The outside sales force was compensated on salary plus a percentage commission on the dollar amount sold. Therefore, the built-in incentive was to cut prices and go for as much volume as possible. On the other hand, the distribution center manager had a different goal: He wanted the combination of sales volume and profit margin that optimized profitability. Thus there was an ongoing push and pull between the sales force and the sales manager. (The sales reps and the sales manager also often differed on whether to extend credit to companies with a poor record of paying on time.)
Takeout on pari-mutuel wagers is conceptually similar. While racetracks could undoubtedly boost betting handle by dramatically slashing takeout percentages, net betting revenue would decrease if the reduced takeout percentages were not compensated for by sufficiently increased wagering. If, for example, the takeout were decreased by 25% on exactas, betting on this type of wager would have to expand by 33.3% to break even on net revenue.

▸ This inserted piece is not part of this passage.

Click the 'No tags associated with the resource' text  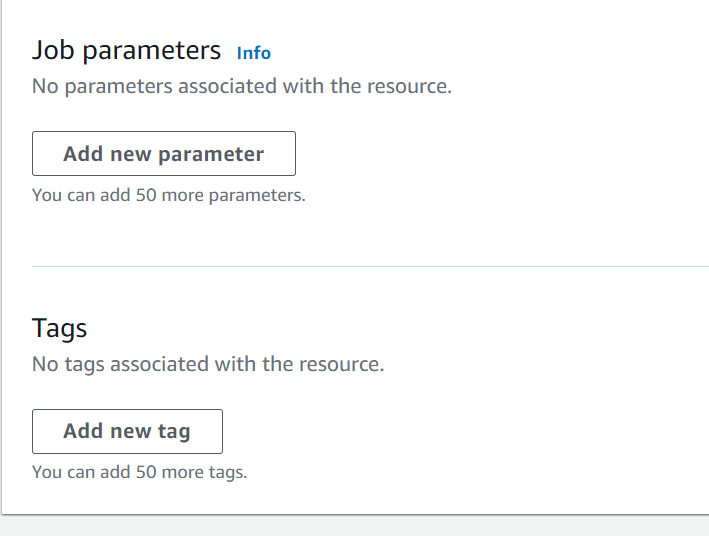[208, 364]
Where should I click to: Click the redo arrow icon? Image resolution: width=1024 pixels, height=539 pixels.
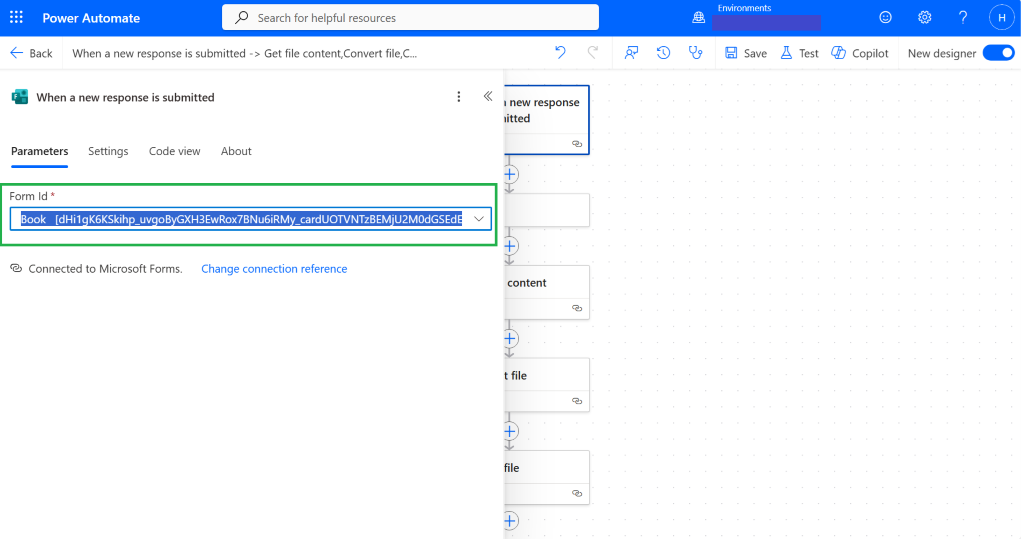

Like the sales force reps at Georgia-Pacific, knowledgeable bettors want the lowest takeout possible. By contrast, as with the Georgia-Pacific sales manager, the racetracks should strive for a takeout that yields the optimum net revenue (i.e., betting handle x takeout percentage). Yet racetrack executives with pricing authority have not demonstrated a willingness to meaningfully experiment to find the takeout percentage on various types of wagers that is optimum.
That’s perplexing and even calls into question basic competence in marketing.